Click here to access the Online Faculty System.
More importantly, the portal allows parishes, DACs, Registrars, Chancellors, and Archdeacons to access information on a particular proposal quickly and efficiently in a single online space. This ensures the smooth progression of any application from beginning to end.
Read more information about the Online Faculty System and Church Heritage Record is this introductory report.
The Faculty Simplification Group, chaired by Anne Sloman, recommended that the faculty system should be made available online, and this was endorsed by General Synod in July 2013. The Church Building Council received a grant from Historic England towards the creation of the system and on 8 December 2014, the Online Faculty System launched as part of a trial period in the Dioceses of Truro and Leicester.

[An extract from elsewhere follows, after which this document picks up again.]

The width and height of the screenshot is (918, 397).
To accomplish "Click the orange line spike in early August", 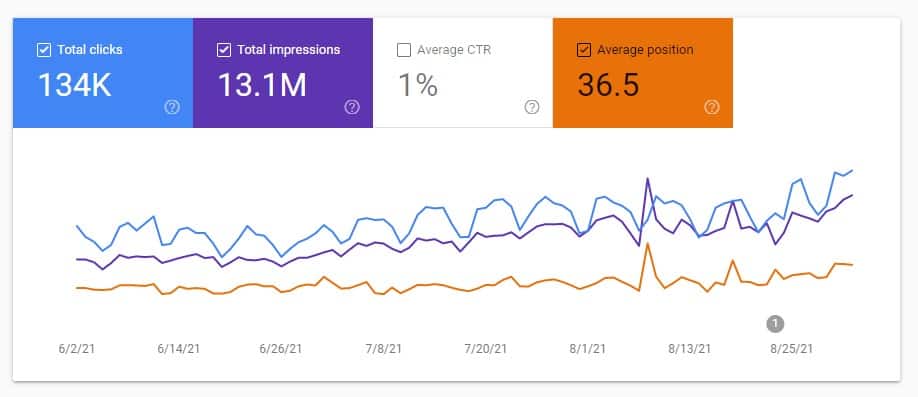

A national roll-out to all other interested dioceses began in February 2015 and is still on-going.
To see if your diocese has signed up to the online system click here.
Church Heritage Record
The Church Heritage Record is a digital database of church buildings integrated with a Geographic Information System (GIS), which can be used for planning and development control, but also fulfils an educational and engagement role. It contains over 16,000 entries on church buildings in England, covering a wide variety of topics from architectural history and archaeology, to worship and the surrounding natural environment.
Click here to access the Church Heritage Record
The Church Heritage Record project has been awarded a £9,900 Sharing Heritage grant from the Heritage Lottery Fund to catalogue, digitise and promote the Canon Clarke archival collection, which contains information on 11,479 Anglican and Roman Catholic churches in England, located in the CCB’s library at Church House, Westminster. The project, began in April 2016; two archive volunteers catalogued and digitised the collection which is now free to search online. During September 2016 to June 2017, seven heritage volunteers worked to make the collection's content available on the CHR, develop guided tours, and host a learning event aimed at engaging the public with the collection and church buildings. Work is still ongoing to make all of this data available online and will be completed soon.